Culturally, the shift is being driven from the very top, with Lilly appointing Dr. Thomas Fuchs as the company’s first Chief AI Officer in November 2024. Before joining Lilly, Fuchs served as Dean and inaugural Department Chair for AI and Human Health at Mount Sinai, Director of the Hasso Plattner Institute for Digital Health at Mount Sinai, and the endowed Barbara T. Murphy Professor for AI and Computational Pathology at the Icahn School of Medicine at Mount Sinai. His appointment underscores Lilly’s intent to treat AI not as an IT add-on, but as a core scientific and strategic capability.
Recently, on the “Cheeky Pint” podcast, Lilly CEO David Ricks said he now runs “at least one or two AIs” in every meeting, using Anthropic’s Claude and xAI’s Grok as real-time scientific advisers. Ricks argued that modern science still understands only a small fraction of human biology and has called for national-scale, 24/7 robotic experimentation to generate the data that next-generation AI models require. This demonstrates Lilly’s ambition to go beyond the boundaries of a traditional pharmaceutical company and expand further into the biotech and broader technology arenas.

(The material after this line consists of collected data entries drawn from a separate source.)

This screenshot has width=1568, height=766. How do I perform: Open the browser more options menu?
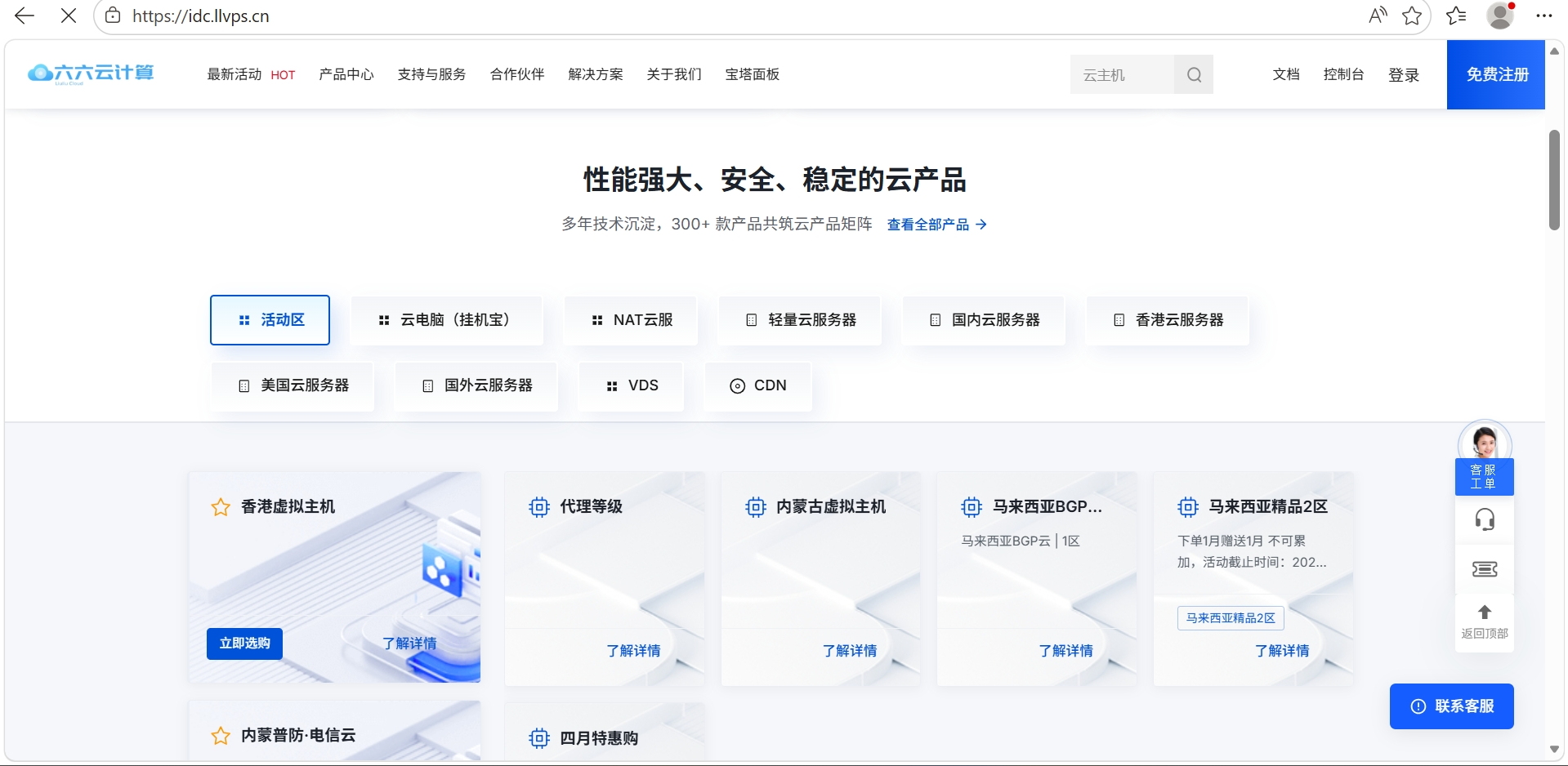click(1543, 16)
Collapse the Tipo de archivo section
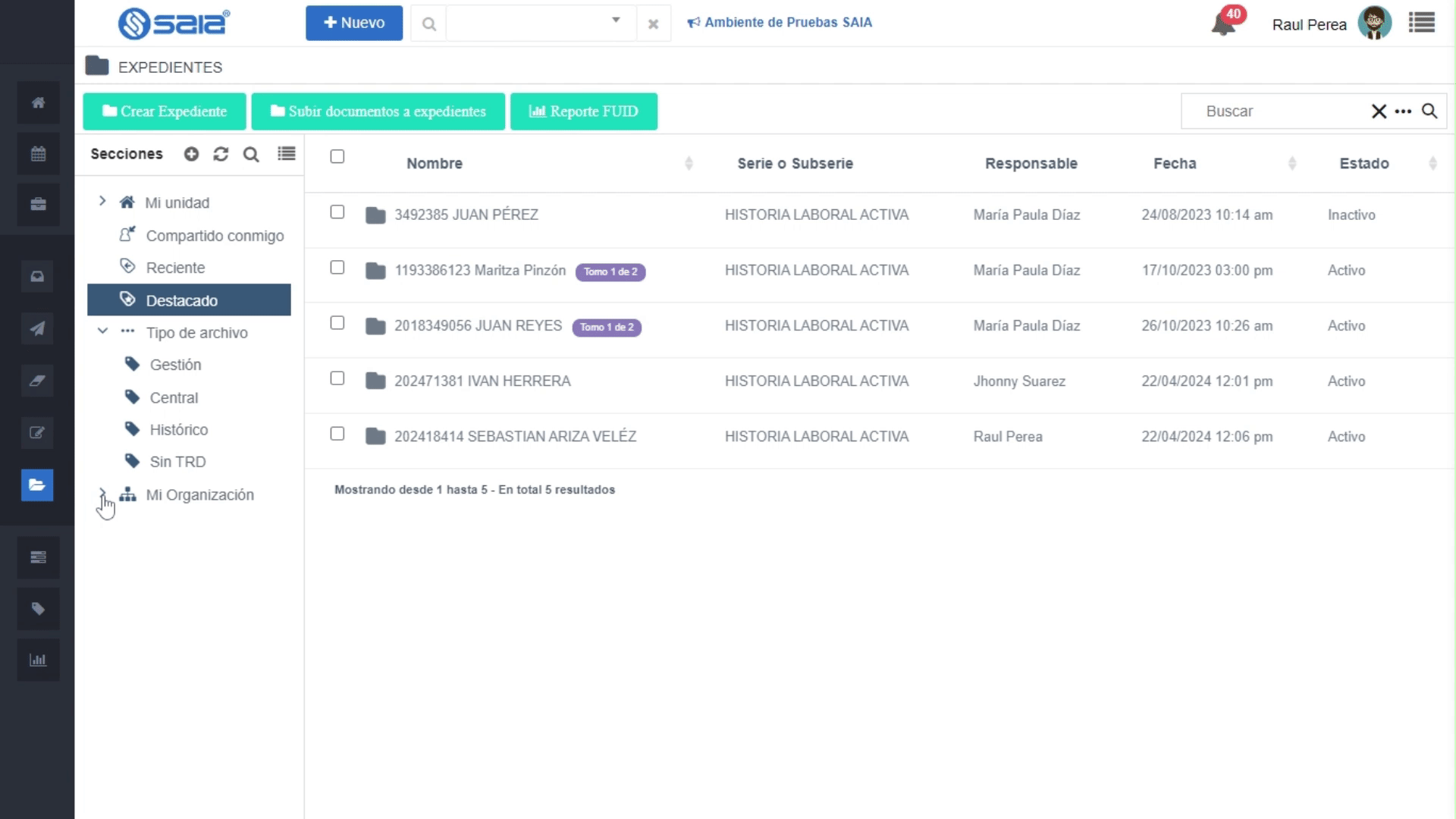Screen dimensions: 1456x819 [x=102, y=331]
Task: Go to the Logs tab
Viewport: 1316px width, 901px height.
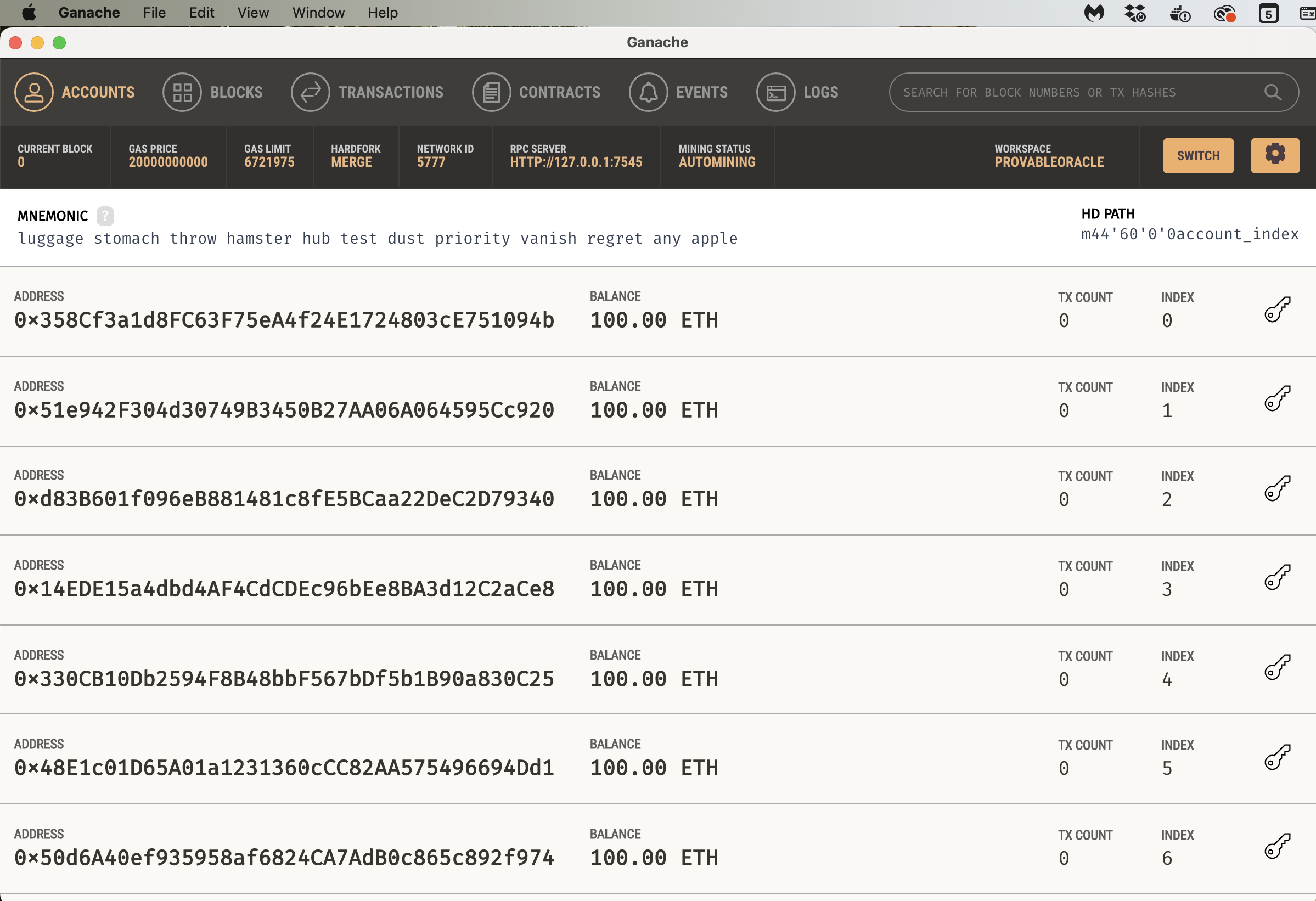Action: coord(820,92)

In the meantime, the market continues to be bullish on Lilly, with the stock price now up $247.21, or 31.77%, year-to-date. This enthusiasm likely reflects a combination of investor confidence in management’s AI strategy and Lilly’s extraordinary financial performance this year. In the third quarter of 2025, Lilly’s revenue jumped 54% year-on-year to $17.6 billion, driven largely by its Tirzepatide drugs (marketed as Mounjaro for diabetes and Zepbound for obesity), which generated $10.1 billion in combined quarterly sales and became the world’s top-selling drug.
While there is clear exuberance around the implementation of AI at Lilly, Diogo Rau, the company’s chief information and digital officer, has been quick to point out that the AI strategy is still in its infancy and is likely to take years before any AI-assisted drug discovery meaningfully bears fruit. For investors, the near-term story remains anchored in execution on the GLP-1 franchise, while AI represents a longer-dated call option on the company’s future innovation engine.